In a recent issue of Scientific Reports, Burn and Palmer (2015) write that "the attribution of hurricane activity to specific forcing factors is hampered by the short observational record of Atlantic storms." And, therefore, they went on to develop what they christened the Extended Hurricane Activity (EHA) index, which they described as "the first empirical reconstruction of Atlantic tropical cyclone activity for the last millennium," which they had in turn derived from "a high-resolution lake sediment geochemical record from Jamaica," and by demonstrating that the EHA index "correlates significantly with decadal changes in tropical Atlantic sea surface temperatures (SSTs; r = 0.68; 1854-2008), the Accumulated Cyclone Energy index (ACE; r = 0.90; 1851-2010), and two annually-resolved coral-based SST reconstructions (1773-2008) from within the MDR," which is the Main Development Region of Atlantic tropical cyclones.
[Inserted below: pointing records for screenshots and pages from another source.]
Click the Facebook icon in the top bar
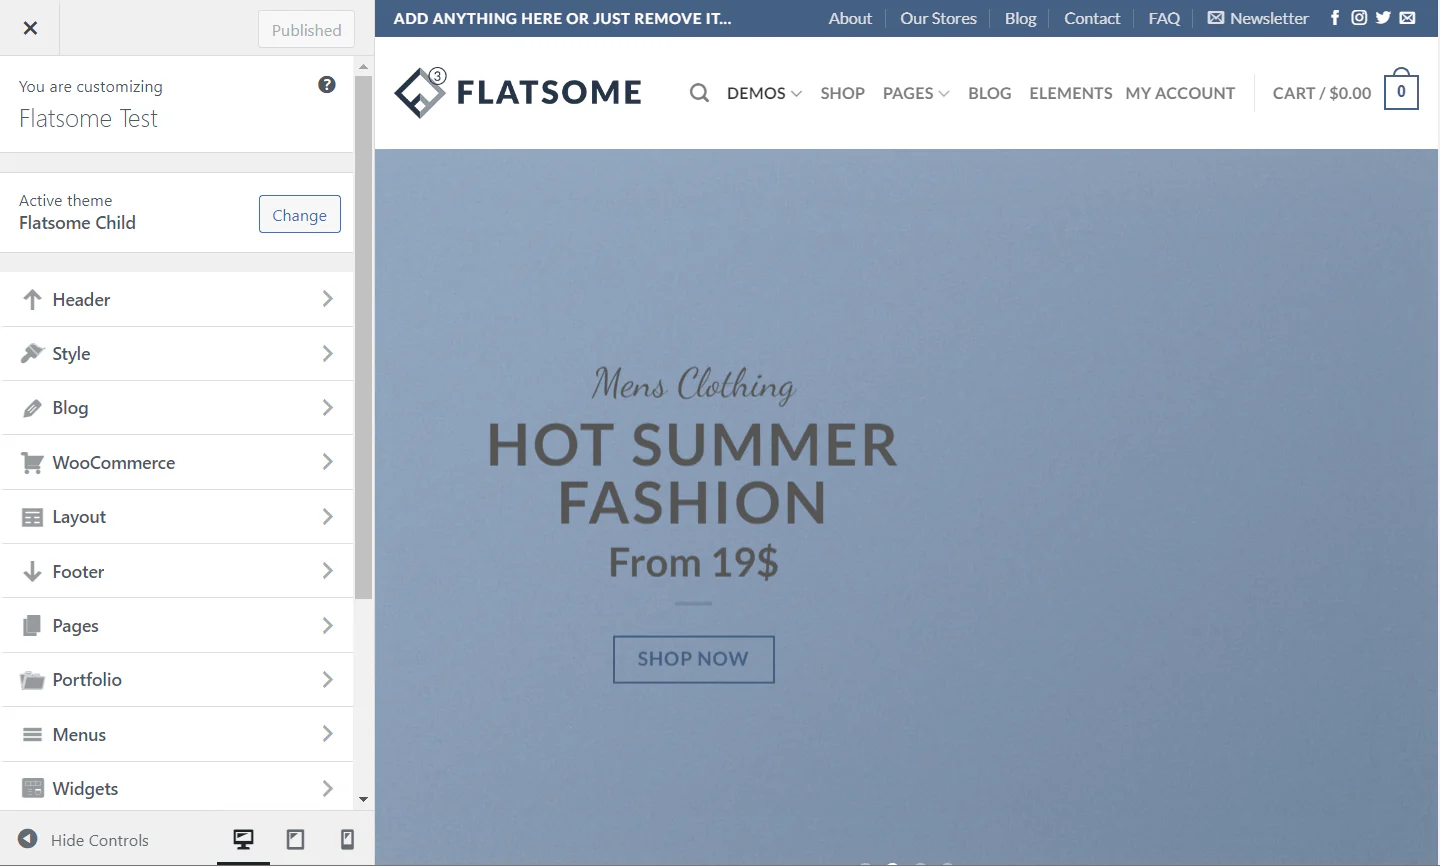Screen dimensions: 1440x866 point(1335,17)
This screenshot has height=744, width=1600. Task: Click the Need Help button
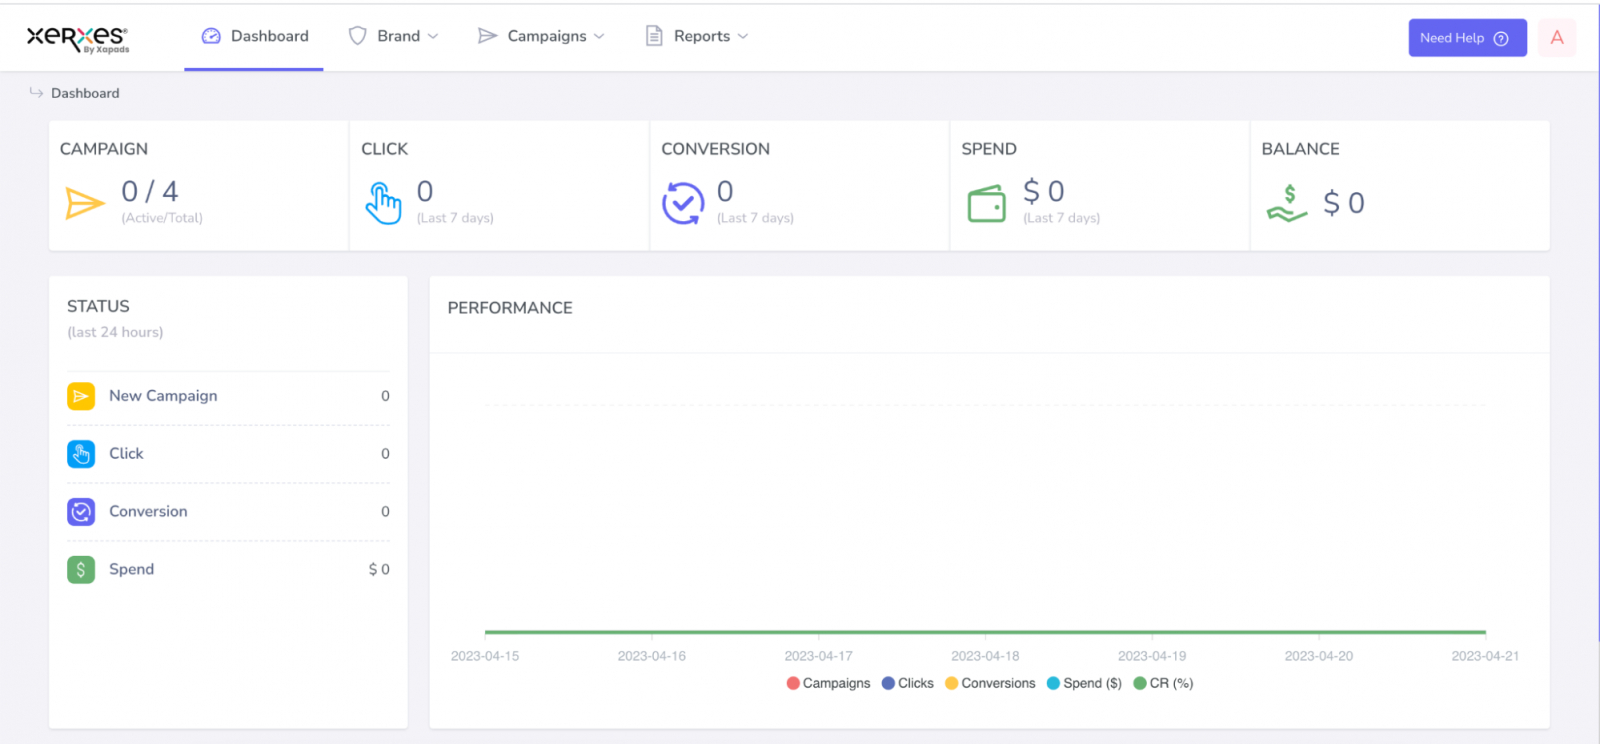[x=1466, y=38]
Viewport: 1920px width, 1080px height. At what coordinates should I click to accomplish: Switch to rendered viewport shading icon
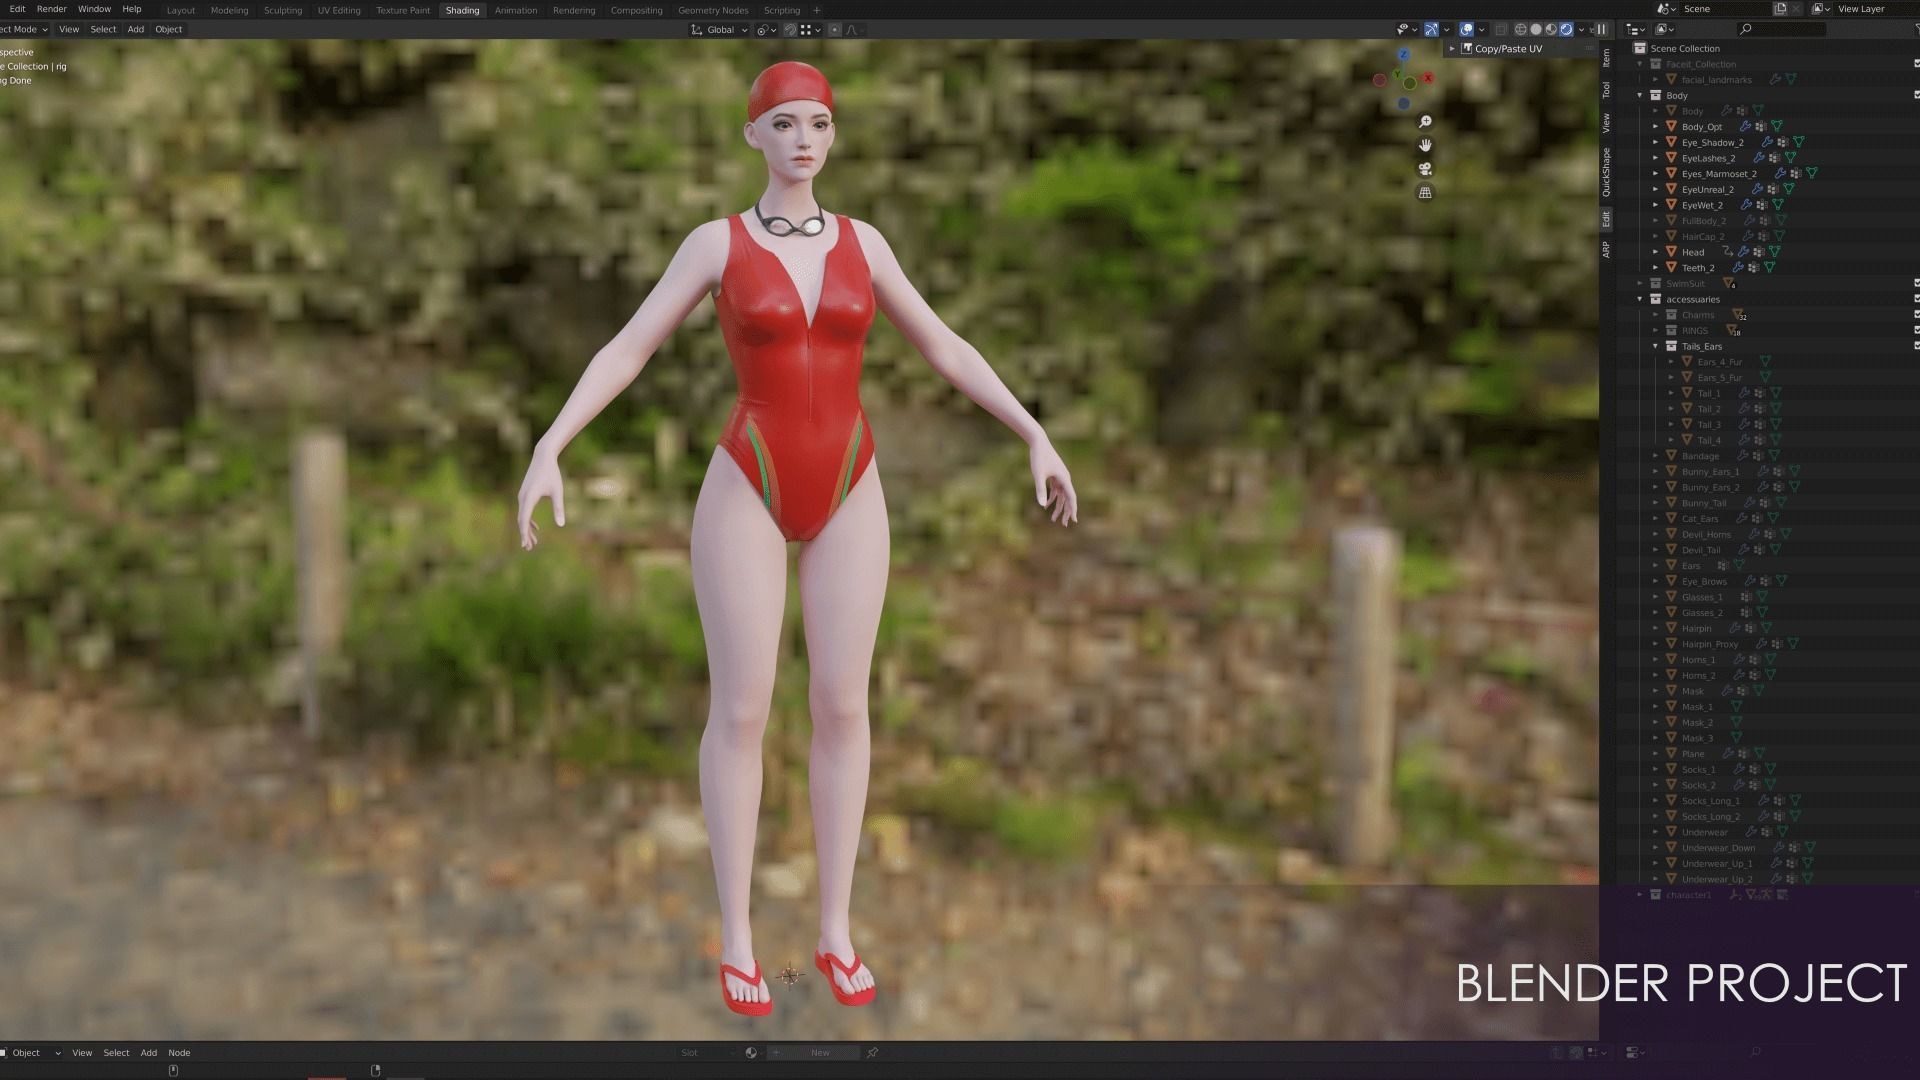point(1566,29)
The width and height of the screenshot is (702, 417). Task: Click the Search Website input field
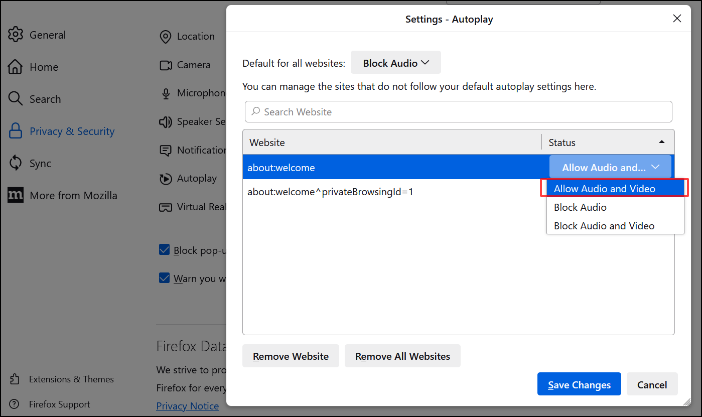click(x=458, y=112)
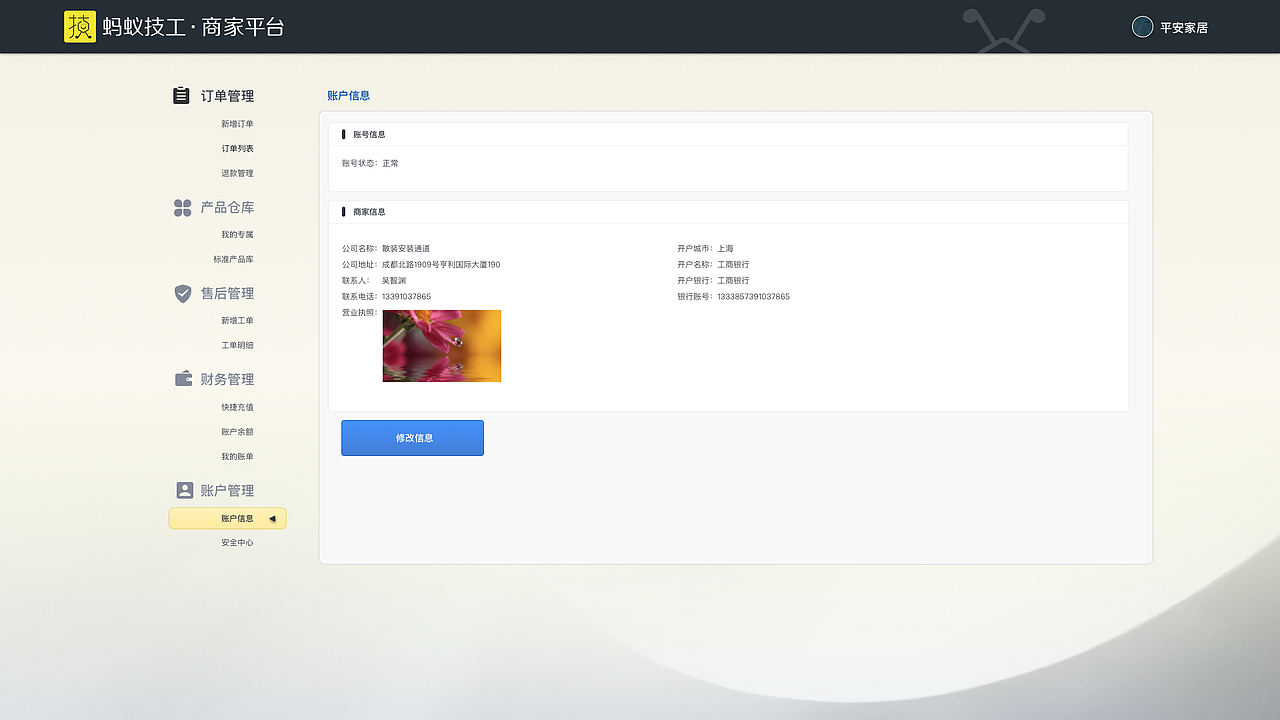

This work revealed, as the two researchers went on to discover, that contemporary hurricane activity "has not exceeded the range of natural climate variability exhibited during the last millennium." More specifically, they say they discovered that "average Caribbean-wide storm activity during the Medieval Climate Anomaly -- also known as the Medieval Warm Period -- "was lower than that of the Little Ice Age and the 20th Century average," returning, as it were, to "a more subdued state during the late industrial period (1950-2100)," all of which findings raise the possibility, as they note, that were there to be a warmer mean climate throughout the remainder of the 21st Century, any hurricanes that might form during this period "may become more subdued."